> 文档
********************

一、Linux伙伴系统分配器
伙伴系统分配器大体上分为两类。__get_free_pages()类函数返回分配的第一个页面的线性地址;alloc_pages()类函数返回页面描述符地址。不管以哪种函数进行分配,最终会调用alloc_pages()进行分配页面。
为清楚了解其分配制度,先给个伙伴系统数据的存储框图
也就是每个order对应一个free_area结构,free_area以不同的类型以链表的方式存储这些内存块。
二、主分配函数
下面我们来看这个函数(在UMA模式下)
- #define alloc_pages(gfp_mask, order) \
- alloc_pages_node(numa_node_id(), gfp_mask, order)
- static inline struct page *alloc_pages_node(int nid, gfp_t gfp_mask,
- unsigned int order)
- {
- /* Unknown node is current node */
- if (nid < 0)
- nid = numa_node_id();
- return __alloc_pages(gfp_mask, order, node_zonelist(nid, gfp_mask));
- }
- static inline struct page *
- __alloc_pages(gfp_t gfp_mask, unsigned int order,
- struct zonelist *zonelist)
- {
- return __alloc_pages_nodemask(gfp_mask, order, zonelist, NULL);
- }
上层分配函数__alloc_pages_nodemask()
- /*
- * This is the ‘heart’ of the zoned buddy allocator.
- */
- /*上层分配器运用了各种方式进行*/
- struct page *
- __alloc_pages_nodemask(gfp_t gfp_mask, unsigned int order,
- struct zonelist *zonelist, nodemask_t *nodemask)
- {
- enum zone_type high_zoneidx = gfp_zone(gfp_mask);
- struct zone *preferred_zone;
- struct page *page;
- /* Convert GFP flags to their corresponding migrate type */
- int migratetype = allocflags_to_migratetype(gfp_mask);
- gfp_mask &= gfp_allowed_mask;
- /*调试用*/
- lockdep_trace_alloc(gfp_mask);
- /*如果__GFP_WAIT标志设置了,需要等待和重新调度*/
- might_sleep_if(gfp_mask & __GFP_WAIT);
- /*没有设置对应的宏*/
- if (should_fail_alloc_page(gfp_mask, order))
- return NULL;
- /*
- * Check the zones suitable for the gfp_mask contain at least one
- * valid zone. It’s possible to have an empty zonelist as a result
- * of GFP_THISNODE and a memoryless node
- */
- if (unlikely(!zonelist->_zonerefs->zone))
- return NULL;
- /* The preferred zone is used for statistics later */
- /* 英文注释所说*/
- first_zones_zonelist(zonelist, high_zoneidx, nodemask, &preferred_zone);
- if (!preferred_zone)
- return NULL;
- /* First allocation attempt */
- /*从pcp和伙伴系统中正常的分配内存空间*/
- page = get_page_from_freelist(gfp_mask|__GFP_HARDWALL, nodemask, order,
- zonelist, high_zoneidx, ALLOC_WMARK_LOW|ALLOC_CPUSET,
- preferred_zone, migratetype);
- if (unlikely(!page))/*如果上面没有分配到空间,调用下面函数慢速分配,允许等待和回收*/
- page = __alloc_pages_slowpath(gfp_mask, order,
- zonelist, high_zoneidx, nodemask,
- preferred_zone, migratetype);
- /*调试用*/
- trace_mm_page_alloc(page, order, gfp_mask, migratetype);
- return page;
- }
三、从pcp和伙伴系统中正常的分配内存空间
函数get_page_from_freelist()

********************

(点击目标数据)
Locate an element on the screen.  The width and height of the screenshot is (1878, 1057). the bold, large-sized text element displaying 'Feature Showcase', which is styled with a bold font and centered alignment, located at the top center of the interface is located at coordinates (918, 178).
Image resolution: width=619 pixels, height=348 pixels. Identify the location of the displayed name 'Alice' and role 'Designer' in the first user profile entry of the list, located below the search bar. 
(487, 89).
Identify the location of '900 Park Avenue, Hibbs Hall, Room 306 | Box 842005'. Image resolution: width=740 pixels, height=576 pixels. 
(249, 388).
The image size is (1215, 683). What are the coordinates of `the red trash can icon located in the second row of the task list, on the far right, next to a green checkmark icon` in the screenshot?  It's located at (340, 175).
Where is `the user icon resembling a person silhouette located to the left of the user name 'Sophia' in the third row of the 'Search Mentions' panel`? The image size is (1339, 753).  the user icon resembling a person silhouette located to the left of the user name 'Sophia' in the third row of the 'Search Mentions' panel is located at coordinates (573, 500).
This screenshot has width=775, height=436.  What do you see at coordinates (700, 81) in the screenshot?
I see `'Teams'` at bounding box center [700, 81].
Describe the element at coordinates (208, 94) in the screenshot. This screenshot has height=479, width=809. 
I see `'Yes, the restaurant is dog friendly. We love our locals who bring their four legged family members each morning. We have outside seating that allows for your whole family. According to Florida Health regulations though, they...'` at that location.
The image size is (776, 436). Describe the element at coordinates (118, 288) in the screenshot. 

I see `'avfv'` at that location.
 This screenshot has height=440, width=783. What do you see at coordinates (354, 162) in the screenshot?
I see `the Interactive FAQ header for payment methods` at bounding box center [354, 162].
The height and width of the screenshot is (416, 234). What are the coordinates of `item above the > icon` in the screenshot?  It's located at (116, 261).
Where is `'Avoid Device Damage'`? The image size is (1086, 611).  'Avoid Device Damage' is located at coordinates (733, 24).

********************

请把上面讲Linux伙伴系统分配器的文档中，从“- nid = numa_node_id();”起到“zoned buddy allocator.”止的这一段一字不改地照录下来。

> 结果
- nid = numa_node_id();
- return __alloc_pages(gfp_mask, order, node_zonelist(nid, gfp_mask));
- }
- static inline struct page *
- __alloc_pages(gfp_t gfp_mask, unsigned int order,
- struct zonelist *zonelist)
- {
- return __alloc_pages_nodemask(gfp_mask, order, zonelist, NULL);
- }
上层分配函数__alloc_pages_nodemask()
- /*
- * This is the ‘heart’ of the zoned buddy allocator.